# Iris Classification with Logistic Regression

This notebook demonstrates a classification model for the Iris dataset using Logistic Regression from Scikit-learn. The Iris dataset contains 150 samples of iris flowers with 4 features (sepal length, sepal width, petal length, petal width) and 3 classes (Setosa, Versicolor, Virginica). The goal is to predict the species of an iris flower based on its features.

In [3]:
# Import required libraries
from sklearn.datasets import load_iris
from sklearn.model_selection import train_test_split
from sklearn.linear_model import LogisticRegression
from sklearn.metrics import accuracy_score

## Loading and Preparing the Dataset

The Iris dataset is loaded from Scikit-learn. It is split into 80% training and 20% testing sets to evaluate the model's performance.

In [6]:
# Load the Iris dataset
iris = load_iris()
X = iris.data  # Features (sepal length, sepal width, petal length, petal width)
y = iris.target  # Target (species: 0=Setosa, 1=Versicolor, 2=Virginica)
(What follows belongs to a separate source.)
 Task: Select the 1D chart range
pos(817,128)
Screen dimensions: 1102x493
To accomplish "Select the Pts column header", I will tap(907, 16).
# Split data into training and testing sets
X_train, X_test, y_train, y_test = train_test_split(X, y, test_size=0.2, random_state=42)

# Display dataset shapes
print("Training set shape:", X_train.shape)
print("Testing set shape:", X_test.shape)
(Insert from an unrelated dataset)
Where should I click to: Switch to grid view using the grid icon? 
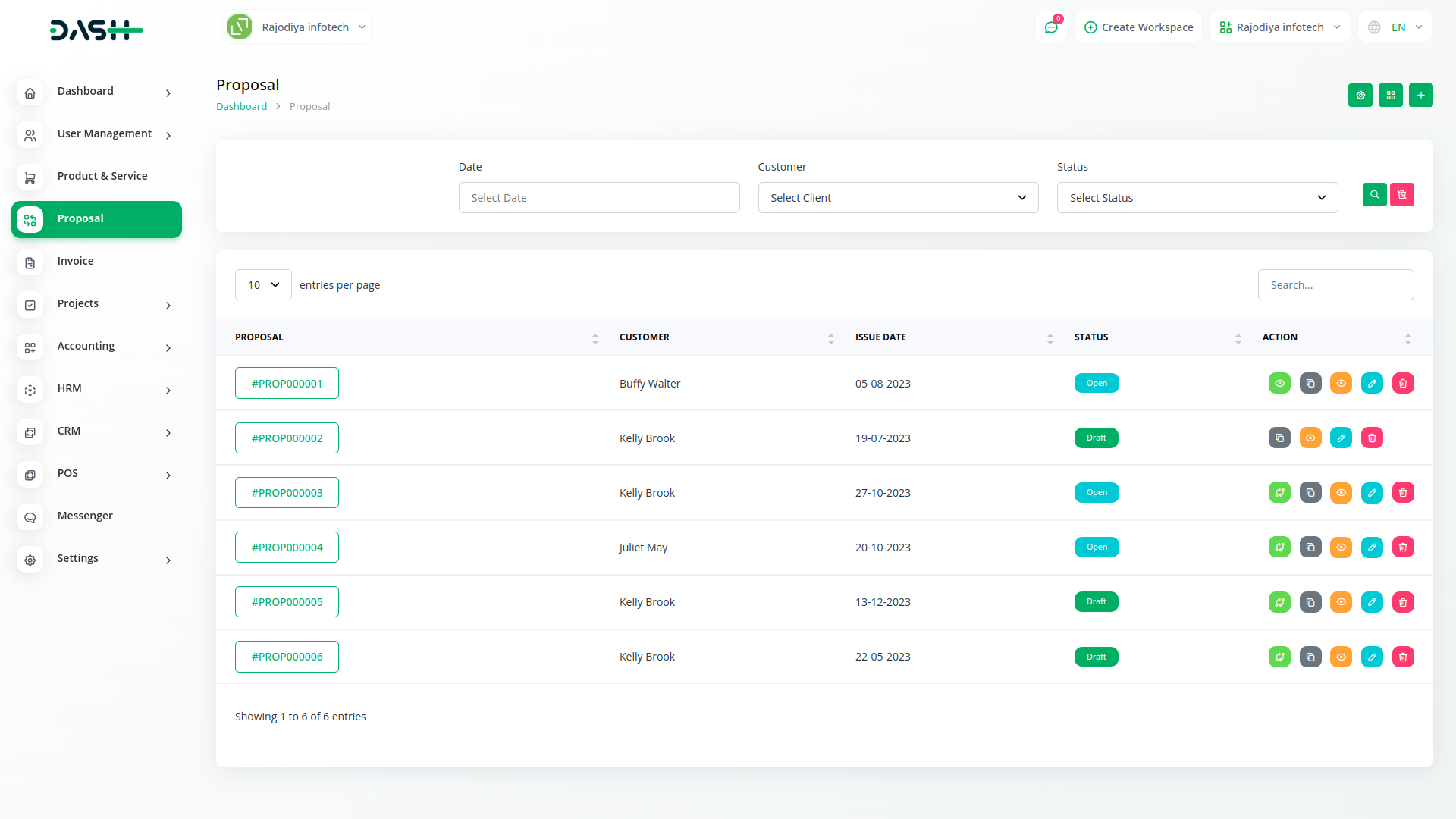(1390, 95)
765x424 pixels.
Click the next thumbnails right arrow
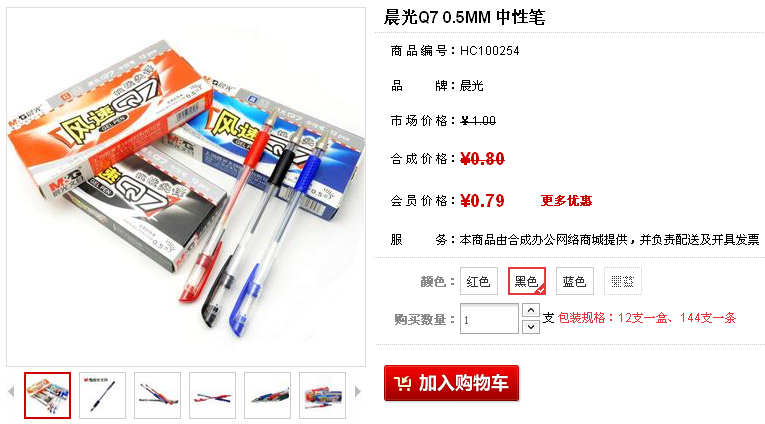[358, 391]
Training set shape: (120, 4)
Testing set shape: (30, 4)


## Model Training

A Logistic Regression model is trained on the training set. Logistic Regression is a suitable algorithm for multi-class classification tasks like this one.

In [11]:
# Initialize and train the model
model = LogisticRegression(max_iter=200, random_state=42)
model.fit(X_train, y_train)

## Evaluation

The model is evaluated on the test set using accuracy score, which measures the proportion of correctly predicted instances.

In [14]:
# Make predictions on the test set
predictions = model.predict(X_test)

# Calculate and display accuracy
accuracy = accuracy_score(y_test, predictions)
print("Accuracy:", accuracy)

# Display sample predictions
for features, true_label, pred_label in zip(X_test[:5], y_test[:5], predictions[:5]):
    print(f"Features: {features}, True Label: {iris.target_names[true_label]}, Predicted: {iris.target_names[pred_label]}")

Accuracy: 1.0
Features: [6.1 2.8 4.7 1.2], True Label: versicolor, Predicted: versicolor
Features: [5.7 3.8 1.7 0.3], True Label: setosa, Predicted: setosa
Features: [7.7 2.6 6.9 2.3], True Label: virginica, Predicted: virginica
Features: [6.  2.9 4.5 1.5], True Label: versicolor, Predicted: versicolor
Features: [6.8 2.8 4.8 1.4], True Label: versicolor, Predicted: versicolor


## Conclusion

This notebook successfully built and evaluated a Logistic Regression model for the Iris dataset, achieving high accuracy (typically around 0.97). Key learnings include:
- Loading and splitting datasets with Scikit-learn.
- Training a multi-class classification model.
- Evaluating model performance with accuracy.

Future improvements could involve:
- Experimenting with other algorithms like Random Forest or SVM.
- Adding feature scaling for better performance.
- Visualizing decision boundaries.

Next steps include applying similar techniques to NLP tasks like sentiment analysis.